Holocaust: “Hitlerjunge Salomon” Sally Perel died at the age of 97

holocaust
“Hitlerjunge Salomon” Sally Perel died at the age of 97

Survived the Holocaust: Sally Perel. He died at his home in Israel at the age of 97. photo

© Marijan Murat/dpa/Archive

Sally Perel was one of those contemporary witnesses of the Holocaust, of whom there are fewer and fewer. As a young boy, the native of Lower Saxony assumed the identity of an ethnic German and thus survived the Nazi era.

The Holocaust survivor Sally Perel – known as “Hitlerjunge Salomon” – is dead. The Israeli died at the age of 97 in his home in Israel, as the Holocaust memorial Yad Vashem announced on Thursday evening in Jerusalem. The native German became internationally known through his autobiography “I was Hitler Youth Salomon”. In 1990, the book was also the basis for a multi-award-winning film by director Agnieszka Holland.

Perel was born in Peine near Braunschweig in 1925. Aged only eleven, he fled with his family to Poland and later further east to the Soviet-controlled areas. There he fell into the hands of German troops in 1941 and called himself Josef “Jupp” Perjell. After a year on the Eastern Front, he was sent to a Hitler Youth school. He later did an apprenticeship at Volkswagen. Until the end of the war he feared being exposed every day.

Perel didn’t talk about his story for years

After World War II, Perel emigrated to what is now Israel. Like many other contemporary witnesses, he did not speak about his story for years. He thought this was “not a real Holocaust story,” he later reported. He was very lucky and survived “in the skin of the enemy”. Perel also reported that he struggled with Nazi ideology into old age.
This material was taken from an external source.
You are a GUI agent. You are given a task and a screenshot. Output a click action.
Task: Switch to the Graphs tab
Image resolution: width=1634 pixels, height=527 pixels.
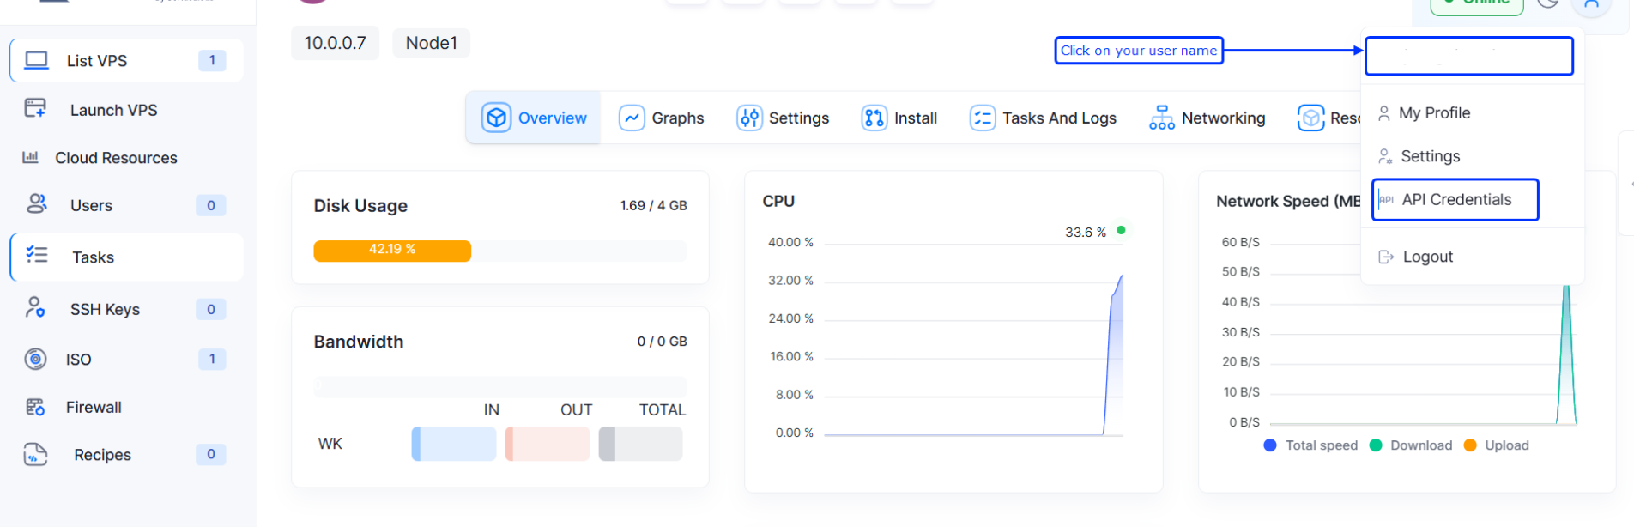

As a teenager, their thoughts were “engraved so deeply into the subconscious”.

It was only four decades after the end of the war that he processed what he had experienced in a biography – or as he himself stated in the book: “In order to free myself from it, I literally had to write everything off my chest.” He later traveled to Germany regularly to tell students and young people about his experiences. In 1999, Perel received the Federal Cross of Merit for his efforts to promote German-Israeli understanding.

Steinmeier appreciates Perel’s work

Federal President Frank-Walter Steinmeier paid tribute to Perel’s work in a message of condolence to his niece Neomi Brakin and her family. “We will always be grateful to him for reaching out to the Germans and my country for reconciliation, for telling so many young people about his fate on numerous trips to Germany.”

Federal Minister of Labor Hubertus Heil praised Perel as “enlightener and admonisher against forgetting”. He was “a great person with a dramatic life story,” wrote the SPD politician on Twitter. Lower Saxony’s Prime Minister Stephan Weil (SPD) condoled the family with the words: “We are all infinitely grateful to him for reporting and writing about this time and for repeatedly seeking contact with children and young people”.

Around 150,600 survivors of the Holocaust, the systematic extermination of people of Jewish faith by the Nazis, are still living in Israel today. More than a thousand of them are already over 100 years old. At that time, the Nazis and their helpers murdered about six million people.